Vertebral artery dissection is one of the more frequent cerebral-vascular disorders in the young adult. The initial symptoms rarely consist of vertigo with clinical characteristics of Selective Monolateral Acute Vestibular Deficit Syndrome. The case is described of a patient, who arrived with intense rotatory vertigo associated with neurovegetative symptoms and spontaneous nystagmus, which we initially diagnosed as right neuronitis. About 48 hours later, the symptoms of vertigo disappeared spontaneously, and prevalently nuchal cephalea appeared. Since the symptoms were atypical and the otoneurologic study revealed normal canalar and otholithic function, a cerebral nuclear magnetic resonance, with contrast, was carried out which showed the presence of multiple areas of cerebellar ischaemia, prevalently on the left, and at the level of the right occipital lobe.
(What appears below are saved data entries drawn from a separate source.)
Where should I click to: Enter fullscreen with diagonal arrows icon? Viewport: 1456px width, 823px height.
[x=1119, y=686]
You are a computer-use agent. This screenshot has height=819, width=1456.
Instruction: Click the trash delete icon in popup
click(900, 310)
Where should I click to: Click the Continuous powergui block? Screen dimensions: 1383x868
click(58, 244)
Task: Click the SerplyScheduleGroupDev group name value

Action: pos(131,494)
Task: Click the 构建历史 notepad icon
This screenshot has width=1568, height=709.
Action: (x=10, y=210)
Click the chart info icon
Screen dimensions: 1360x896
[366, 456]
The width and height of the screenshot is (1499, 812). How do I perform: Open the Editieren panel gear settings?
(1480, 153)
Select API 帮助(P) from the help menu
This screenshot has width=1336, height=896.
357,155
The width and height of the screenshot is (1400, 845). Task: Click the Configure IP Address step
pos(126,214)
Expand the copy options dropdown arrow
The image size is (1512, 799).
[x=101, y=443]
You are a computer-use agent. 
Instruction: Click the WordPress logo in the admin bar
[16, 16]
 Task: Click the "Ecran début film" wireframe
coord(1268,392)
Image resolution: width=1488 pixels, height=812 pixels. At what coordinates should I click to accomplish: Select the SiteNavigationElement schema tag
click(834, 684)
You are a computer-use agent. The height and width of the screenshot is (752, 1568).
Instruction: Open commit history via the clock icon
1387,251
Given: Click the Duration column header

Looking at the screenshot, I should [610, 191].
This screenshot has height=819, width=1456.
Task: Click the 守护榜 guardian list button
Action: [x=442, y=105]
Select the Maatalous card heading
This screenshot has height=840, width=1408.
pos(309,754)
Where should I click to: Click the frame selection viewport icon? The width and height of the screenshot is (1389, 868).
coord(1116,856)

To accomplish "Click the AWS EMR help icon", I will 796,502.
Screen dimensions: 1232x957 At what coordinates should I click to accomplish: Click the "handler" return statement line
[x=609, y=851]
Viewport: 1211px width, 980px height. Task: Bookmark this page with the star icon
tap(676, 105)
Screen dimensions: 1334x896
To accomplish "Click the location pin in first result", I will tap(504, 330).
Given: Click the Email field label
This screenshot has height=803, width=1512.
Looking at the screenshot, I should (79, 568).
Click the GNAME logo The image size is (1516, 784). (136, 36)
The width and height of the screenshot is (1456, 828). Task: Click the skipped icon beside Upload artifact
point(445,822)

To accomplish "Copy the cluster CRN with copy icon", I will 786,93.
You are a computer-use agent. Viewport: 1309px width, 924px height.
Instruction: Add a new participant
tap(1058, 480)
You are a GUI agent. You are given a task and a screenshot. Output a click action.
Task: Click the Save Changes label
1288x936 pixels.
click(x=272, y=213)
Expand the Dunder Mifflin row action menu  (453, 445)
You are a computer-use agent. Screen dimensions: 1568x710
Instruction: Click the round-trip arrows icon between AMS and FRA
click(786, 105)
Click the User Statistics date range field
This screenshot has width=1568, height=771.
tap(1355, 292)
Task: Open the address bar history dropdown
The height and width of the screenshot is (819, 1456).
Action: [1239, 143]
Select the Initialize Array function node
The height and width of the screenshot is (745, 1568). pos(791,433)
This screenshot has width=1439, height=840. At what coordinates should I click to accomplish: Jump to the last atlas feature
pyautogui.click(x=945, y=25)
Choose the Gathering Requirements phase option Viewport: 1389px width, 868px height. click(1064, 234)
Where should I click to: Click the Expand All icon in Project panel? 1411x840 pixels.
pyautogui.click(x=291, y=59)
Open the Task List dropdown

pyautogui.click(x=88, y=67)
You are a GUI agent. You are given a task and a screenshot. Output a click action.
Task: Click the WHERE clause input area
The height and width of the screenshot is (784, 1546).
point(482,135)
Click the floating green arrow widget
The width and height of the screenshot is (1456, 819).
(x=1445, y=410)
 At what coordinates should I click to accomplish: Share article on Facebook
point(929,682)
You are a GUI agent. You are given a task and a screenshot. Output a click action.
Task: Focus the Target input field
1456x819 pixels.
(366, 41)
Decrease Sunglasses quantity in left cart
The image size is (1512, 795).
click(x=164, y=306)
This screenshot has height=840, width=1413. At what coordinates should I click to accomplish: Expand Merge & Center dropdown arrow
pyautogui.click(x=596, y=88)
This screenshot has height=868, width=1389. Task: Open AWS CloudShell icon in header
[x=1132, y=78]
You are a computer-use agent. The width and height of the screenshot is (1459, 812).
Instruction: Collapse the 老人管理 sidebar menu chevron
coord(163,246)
Study of the patient was completed with an intracranial angio-nuclear magnetic resonance of the neck arteries and cerebral angiography the findings of which were compatible with left vertebral artery dissection. It is important to emphasize, as reported in the literature, that in cases in which atypical evolution of the pathology appears, or instrumental data do not confirm initial suspicions, a more scrupulous study is always necessary in order to find a possible central cause. Among the central causes, it should not be forgotten that multiple small cerebellar strokes (more frequent in elderly patients) and even more rarely also vertebral artery dissection (which is typical of younger patients) may become evident in a clinical picture that is almost identical to that seen in selective monolateral acute vestibular deficit syndrome.